Montréal Underground Origins Blog

Early Days of the Montreal Small Press

20.04.2015

At our annual Expozine small press fair, specifically on November 16, 2014 a round-table discussion on the early days of the contemporary Montreal small press scene was held.
The panel consisted of the founding members of Véhicule Press, Simon Dardick and Nancy Marrelli, and the founder of Montreal’s long-running independent bookstore The Word, Adrian King-Edwards.

Adrian King-Edwards, Simon Dardick and Nancy Marrelli in discussion at Expozine 2014.

Adrian King-Edwards, Simon Dardick and Nancy Marrelli in discussion at Expozine 2014.

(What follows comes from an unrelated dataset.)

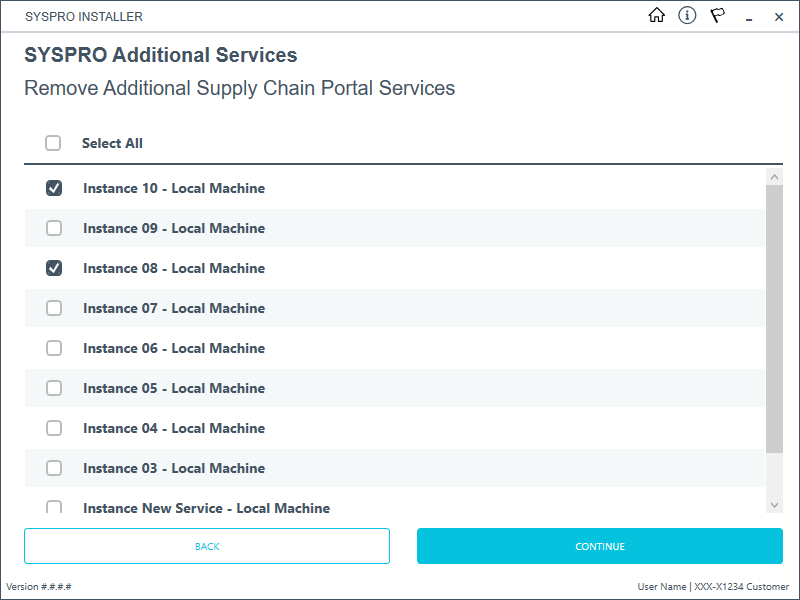This screenshot has height=600, width=800.
Task: Close the SYSPRO Installer window
Action: click(779, 17)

Véhicule Press began in 1973 on the premises of Véhicule Art Inc.—one of Canada’s first artist-run galleries located in what was once the legendary Café Montmartre night club. In 1975 the press became Québec’s only cooperatively-owned printing and publishing company. Simon Dardick and Guy Lavoie were general editors. In the seventies the press distributed most of the small English-language literary presses emerging from the city. Simon Dardick and Nancy Marrelli continued Véhicule Press when the co-operative was dissolved in 1981, and they are now publishing more titles than ever.

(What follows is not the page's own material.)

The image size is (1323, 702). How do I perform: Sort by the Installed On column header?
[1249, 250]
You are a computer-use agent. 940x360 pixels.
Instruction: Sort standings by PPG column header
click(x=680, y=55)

The Word Bookstore was opened in 1975 by Adrian King-Edwards, who was already by then an important collector of Montreal small press and self-published publications. It is the oldest running bookstore accepting local publications on consignment in Montreal, having sold hundreds of different titles by hundreds of local authors in its long history. Adrian King-Edwards is also one of the organizers of Montreal’s annual antiquarian book fair.

The following is an edited transcript of the discussion, moderated by Louis Rastelli, co-founder of Expozine and publisher of the noted underground Montreal magazine Fish Piss.

Simon Dardick, Véhicule Press (SD)
Nancy Marrelli, Véhicule Press (SD)
Adrian King-Edwards, The Word Bookstore (AKE)
Louis Rastelli, Moderator (LR)

LR: When did you first come into contact with what we can call the small press, self-publishing milieu in Montreal?

SD: I have to say that I’m a refugee from Kingston, Ontario. I came here in the 60s but before I came here, I used to read all the literary magazines and books published that emanated originally from Montreal. I used to read books by Louis Dudek, Ray Souster, books that were created by them under the name Contact Editions. So before I came here I was already prepped and felt that Toronto didn’t have an appeal to me; I’m not Toronto-bashing, it just didn’t have the same literary appeal that Montreal had. So before I got here I was interested in literary things from here. But then when I came here, I guess you hang out, you know? We used to hang out at the Swiss Hut on Sherbrooke Street, not far from the New Penelope, which was a club nearby. The Swiss Hut had a real amazing mix of people, you had political people, you had Felquistes, Union organizers, a literary crowd, just an amazing crazy place. I started to get a feel for a certain scene at that time.

AKE: I also came from Ontario and went to McGill, I started at McGill in ’67 and studied English Literature. And like most English literature students, I wanted to be a poet, a writer. I took creative writing classes, after I graduated I went travelling through Europe. I came back at the age of 21 or 22, and felt it was time to write my memoirs (laughs). I found a little closet on Lorne, in the basement, which had a hotplate in the hallway, and a mattress on the floor, a desk and a typewriter, and I figured I was all set ready to go. The closet was costing me $8 a week so the overhead was really low. I had wisely given up on the poetry – I was concentrating on my memoirs.
Then I got sidetracked, I met my wife and we went off to British Colombia and we spent the summer selling books out of our Volkswagen van. You couldn’t do it in municipal areas but you could do it in places like trailer camps, mining camps, lumber camps and the like. So we travelled through BC selling books. So this was still literary ambition but it was shifted a little.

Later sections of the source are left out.